Start of Block
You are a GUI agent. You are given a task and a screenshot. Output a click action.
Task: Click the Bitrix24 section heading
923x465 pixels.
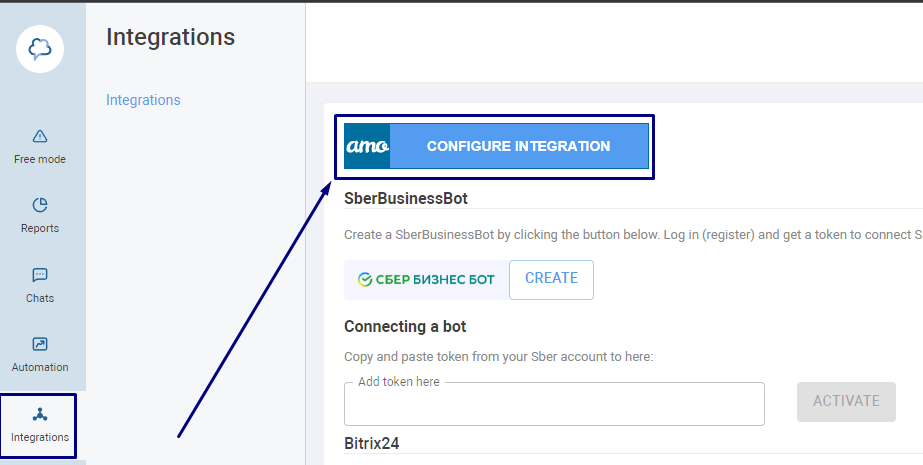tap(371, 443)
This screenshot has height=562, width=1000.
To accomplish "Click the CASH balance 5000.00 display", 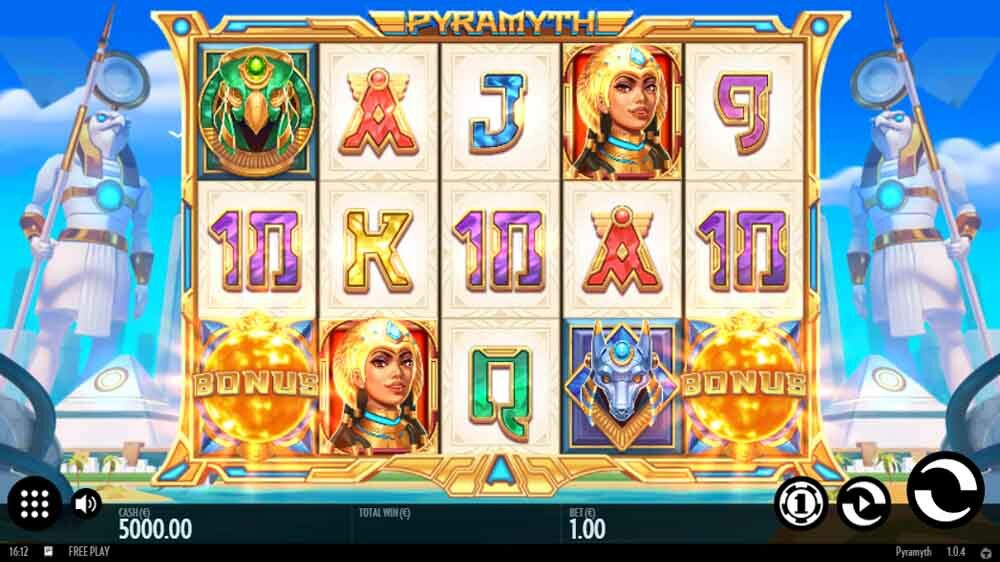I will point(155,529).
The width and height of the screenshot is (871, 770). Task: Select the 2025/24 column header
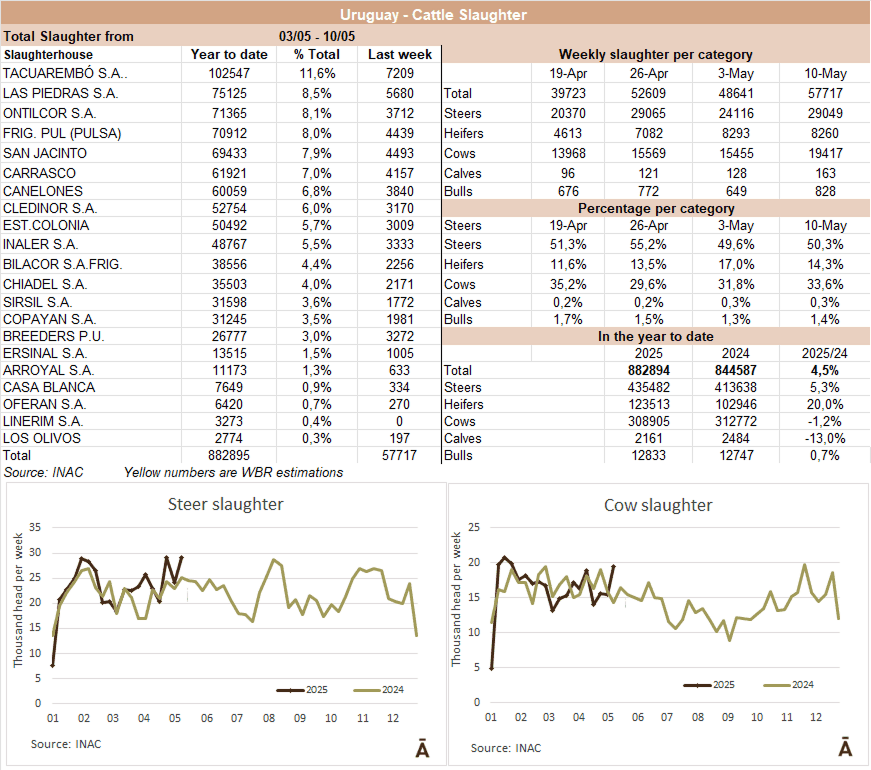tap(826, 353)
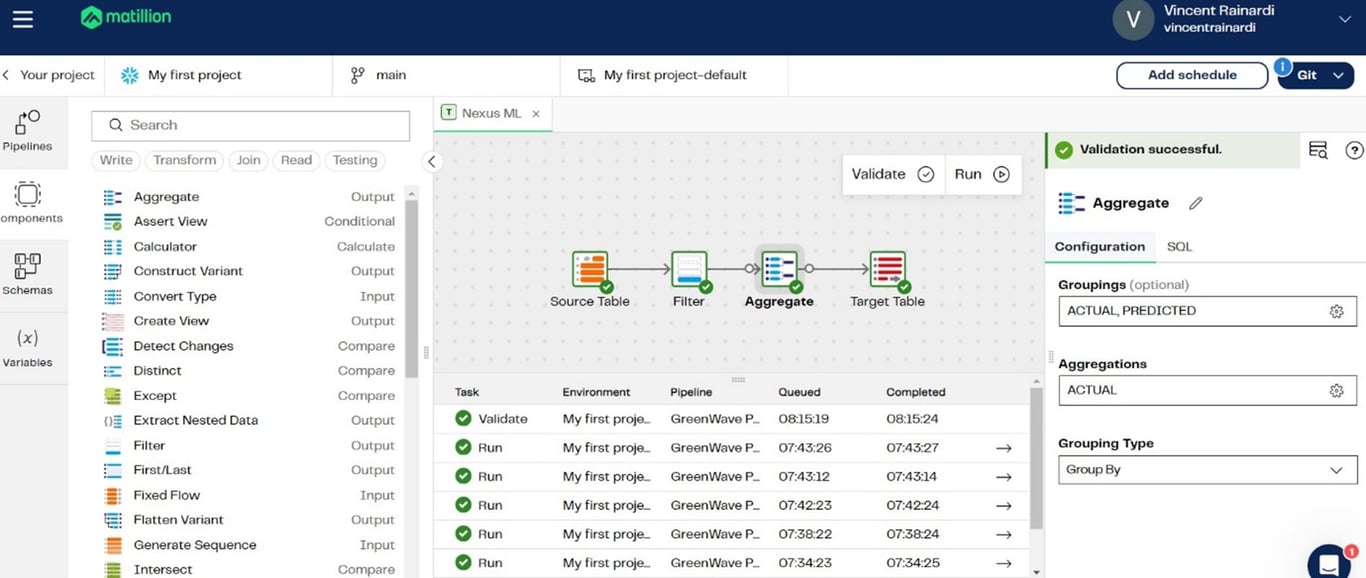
End of Block
* **Problem**
Set down again, exactly, the lines from the one with "The width and" to the last line of the data, both included and pictures excluded.

* **Worked solution**
The width and height of the screenshot is (871, 770). Task: Select the 2025/24 column header
tap(826, 353)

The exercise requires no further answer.